The container 34 of the present invention may be utilized by the end user, such as a nurse or other hospital personnel, by bending the tube 58 from outside the container 34 as described above. Alternate compression of the chambers 40, 42 forces liquid between the chambers, through the flexible tube. This action mixes the two substances, which may then be delivered as a single homogenous solution through the administration port 54.

In an alternative embodiment of the invention, the defined openings 66 are not provided. Moisture passing through any improper seal about the tube 58 will be retained in the leak detection compartment 62 instead of passing into the overpouch 35. This embodiment may not be preferred from the point of view of leak detection within the manufacturing facility because visual inspection will then have to be made through the wall of the leak detection compartment 62 as well as through the wall of the overpouch. Opening of the overpouch and removal of the container to view the compartment 62 is an extra step and typically the container 34 would be defined as a destroyed product if removal from the overpouch were made after steam sterilization, even though the container contents are sterile.

However, such a configuration would be desirable in order to enable a final leak check by hospital personnel, i.e., hospital personnel could inspect the leak detection compartment 62 for the presence of moisture. If moisture were found, the container would be deemed defective. This alternate embodiment does require that at least that portion of one of the flexible sheets 36, 38 which defines the compartment 62 be substantially optically transparent.

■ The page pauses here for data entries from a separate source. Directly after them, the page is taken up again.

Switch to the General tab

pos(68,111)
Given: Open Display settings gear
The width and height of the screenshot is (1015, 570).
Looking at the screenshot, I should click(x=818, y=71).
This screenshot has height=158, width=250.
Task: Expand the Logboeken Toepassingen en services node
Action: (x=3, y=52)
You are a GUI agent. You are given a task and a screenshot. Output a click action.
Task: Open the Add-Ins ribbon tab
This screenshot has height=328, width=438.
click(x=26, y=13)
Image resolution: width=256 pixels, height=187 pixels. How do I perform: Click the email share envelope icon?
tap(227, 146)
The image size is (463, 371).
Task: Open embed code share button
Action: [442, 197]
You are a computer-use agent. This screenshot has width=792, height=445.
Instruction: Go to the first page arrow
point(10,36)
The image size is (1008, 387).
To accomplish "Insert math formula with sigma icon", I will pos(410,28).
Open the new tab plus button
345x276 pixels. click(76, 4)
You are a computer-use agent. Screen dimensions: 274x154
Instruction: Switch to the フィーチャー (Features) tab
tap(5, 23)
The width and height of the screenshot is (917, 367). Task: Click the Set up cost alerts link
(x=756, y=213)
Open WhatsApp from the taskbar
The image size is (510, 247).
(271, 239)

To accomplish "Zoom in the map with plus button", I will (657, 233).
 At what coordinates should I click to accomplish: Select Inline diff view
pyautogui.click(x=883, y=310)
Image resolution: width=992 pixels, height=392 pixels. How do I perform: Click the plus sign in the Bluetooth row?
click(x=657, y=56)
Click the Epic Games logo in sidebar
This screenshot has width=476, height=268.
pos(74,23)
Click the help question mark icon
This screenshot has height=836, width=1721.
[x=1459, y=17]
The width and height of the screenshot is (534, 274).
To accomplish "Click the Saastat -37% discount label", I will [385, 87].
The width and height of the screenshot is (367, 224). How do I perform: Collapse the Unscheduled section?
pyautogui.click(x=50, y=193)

As a further modification, the channel 76 and accompanying ridges 80 in the tube 58 may be eliminated because they are not absolutely necessary; however, they are highly desirable because they do assure an open area around the complete circumference of the tube 58 so that no seal imperfections around the tube 58 can communicate directly between the first and second chambers. The leak detection compartment 62 thereby interrupts any leak pathway between the chambers.

While various embodiments of the present invention have been described in detail herein and shown in the accompanying drawings, it will be evident that various further modifications are possible without departing from the scope of the invention.